[Dataset entries]
━━━━━━━━━━━━━━━━━━━━━━━━━━━━━━
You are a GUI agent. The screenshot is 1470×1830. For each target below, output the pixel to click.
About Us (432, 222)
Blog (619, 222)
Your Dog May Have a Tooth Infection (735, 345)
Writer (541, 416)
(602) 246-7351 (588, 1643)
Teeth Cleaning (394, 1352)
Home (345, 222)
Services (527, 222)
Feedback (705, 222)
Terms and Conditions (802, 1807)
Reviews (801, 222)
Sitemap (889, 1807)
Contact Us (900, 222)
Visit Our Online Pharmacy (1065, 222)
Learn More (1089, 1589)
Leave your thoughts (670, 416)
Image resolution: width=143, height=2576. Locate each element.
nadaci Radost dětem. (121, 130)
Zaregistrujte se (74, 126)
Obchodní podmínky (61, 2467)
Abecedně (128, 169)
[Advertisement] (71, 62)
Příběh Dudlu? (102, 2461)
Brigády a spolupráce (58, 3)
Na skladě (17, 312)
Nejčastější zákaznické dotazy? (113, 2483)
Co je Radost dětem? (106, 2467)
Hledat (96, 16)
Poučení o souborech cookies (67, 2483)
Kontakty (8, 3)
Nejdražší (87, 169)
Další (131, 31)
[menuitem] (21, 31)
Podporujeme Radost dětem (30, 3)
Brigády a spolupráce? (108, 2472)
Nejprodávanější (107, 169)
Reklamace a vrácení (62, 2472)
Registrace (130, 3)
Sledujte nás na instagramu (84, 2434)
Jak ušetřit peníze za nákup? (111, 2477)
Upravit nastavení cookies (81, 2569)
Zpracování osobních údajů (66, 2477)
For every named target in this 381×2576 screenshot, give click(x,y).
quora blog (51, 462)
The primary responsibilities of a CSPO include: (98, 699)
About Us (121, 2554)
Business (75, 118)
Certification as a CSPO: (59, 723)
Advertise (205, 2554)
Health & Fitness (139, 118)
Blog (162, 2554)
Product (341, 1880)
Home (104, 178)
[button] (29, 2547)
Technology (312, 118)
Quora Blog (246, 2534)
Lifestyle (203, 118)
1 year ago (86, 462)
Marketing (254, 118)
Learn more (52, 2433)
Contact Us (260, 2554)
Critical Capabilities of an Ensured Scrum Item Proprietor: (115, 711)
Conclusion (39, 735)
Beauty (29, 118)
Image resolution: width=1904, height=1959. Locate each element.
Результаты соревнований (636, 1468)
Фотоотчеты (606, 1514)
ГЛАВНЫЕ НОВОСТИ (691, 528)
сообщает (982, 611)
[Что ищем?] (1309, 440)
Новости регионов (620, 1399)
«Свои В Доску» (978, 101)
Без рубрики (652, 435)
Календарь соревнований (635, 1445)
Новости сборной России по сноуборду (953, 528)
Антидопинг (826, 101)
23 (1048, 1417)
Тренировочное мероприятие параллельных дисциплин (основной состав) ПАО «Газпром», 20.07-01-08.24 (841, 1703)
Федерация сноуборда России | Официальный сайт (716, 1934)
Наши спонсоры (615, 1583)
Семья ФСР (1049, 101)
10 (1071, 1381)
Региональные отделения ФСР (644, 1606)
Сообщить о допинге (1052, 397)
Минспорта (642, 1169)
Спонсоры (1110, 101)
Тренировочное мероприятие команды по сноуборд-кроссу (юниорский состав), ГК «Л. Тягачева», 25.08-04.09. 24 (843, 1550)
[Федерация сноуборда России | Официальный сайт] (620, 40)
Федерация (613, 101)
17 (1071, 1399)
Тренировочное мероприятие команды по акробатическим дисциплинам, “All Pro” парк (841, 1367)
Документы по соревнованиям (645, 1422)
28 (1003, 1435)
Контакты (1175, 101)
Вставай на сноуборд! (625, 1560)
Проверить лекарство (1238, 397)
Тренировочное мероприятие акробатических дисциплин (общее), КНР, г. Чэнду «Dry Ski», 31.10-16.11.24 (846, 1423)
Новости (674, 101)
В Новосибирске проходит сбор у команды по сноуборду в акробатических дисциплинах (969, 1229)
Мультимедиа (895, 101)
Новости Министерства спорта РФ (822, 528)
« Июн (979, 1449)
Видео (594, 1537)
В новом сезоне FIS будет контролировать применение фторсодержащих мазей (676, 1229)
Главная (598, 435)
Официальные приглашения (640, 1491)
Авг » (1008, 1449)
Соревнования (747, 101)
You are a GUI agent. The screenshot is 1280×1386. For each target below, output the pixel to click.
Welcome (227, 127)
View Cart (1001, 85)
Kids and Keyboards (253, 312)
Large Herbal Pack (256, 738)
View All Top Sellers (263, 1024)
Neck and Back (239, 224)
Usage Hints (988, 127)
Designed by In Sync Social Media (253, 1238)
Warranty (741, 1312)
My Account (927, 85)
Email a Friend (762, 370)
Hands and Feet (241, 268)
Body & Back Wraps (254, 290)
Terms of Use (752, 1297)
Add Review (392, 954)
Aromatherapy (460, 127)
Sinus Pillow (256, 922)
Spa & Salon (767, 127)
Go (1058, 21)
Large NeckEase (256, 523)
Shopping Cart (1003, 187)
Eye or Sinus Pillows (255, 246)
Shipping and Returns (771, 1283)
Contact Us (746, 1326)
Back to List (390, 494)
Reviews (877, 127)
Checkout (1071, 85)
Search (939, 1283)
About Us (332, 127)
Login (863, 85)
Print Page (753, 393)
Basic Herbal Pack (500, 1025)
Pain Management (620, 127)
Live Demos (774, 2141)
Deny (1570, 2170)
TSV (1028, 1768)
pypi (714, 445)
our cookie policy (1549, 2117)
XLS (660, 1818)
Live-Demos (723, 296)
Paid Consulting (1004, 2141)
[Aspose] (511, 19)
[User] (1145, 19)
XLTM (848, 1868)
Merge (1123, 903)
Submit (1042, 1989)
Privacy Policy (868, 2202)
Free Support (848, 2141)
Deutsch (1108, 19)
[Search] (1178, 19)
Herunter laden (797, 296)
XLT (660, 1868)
━━━━━━━━━━━━━━━━━━━━━━━━━━━━━━
● Exercise brief
Reproduce every line of the entries above, unchanged, from the very first one down to and including the line containing "Feedback (705, 222)".

● Solved exercise
You are a GUI agent. The screenshot is 1470×1830. For each target below, output the pixel to click.
About Us (432, 222)
Blog (619, 222)
Your Dog May Have a Tooth Infection (735, 345)
Writer (541, 416)
(602) 246-7351 (588, 1643)
Teeth Cleaning (394, 1352)
Home (345, 222)
Services (527, 222)
Feedback (705, 222)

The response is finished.